• [REQUIRED WORK]: List every line of the material below that contains the string "Instruction", copying each such line in full.

• [DATASET ENTRIES]:
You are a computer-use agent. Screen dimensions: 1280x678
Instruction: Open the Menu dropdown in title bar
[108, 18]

...

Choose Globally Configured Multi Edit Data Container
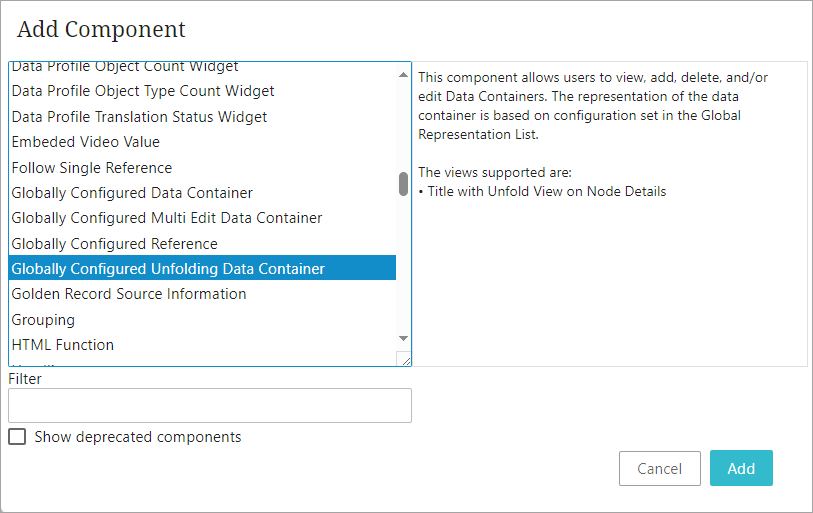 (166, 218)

• [TASK RESULT]:
Instruction: Open the Menu dropdown in title bar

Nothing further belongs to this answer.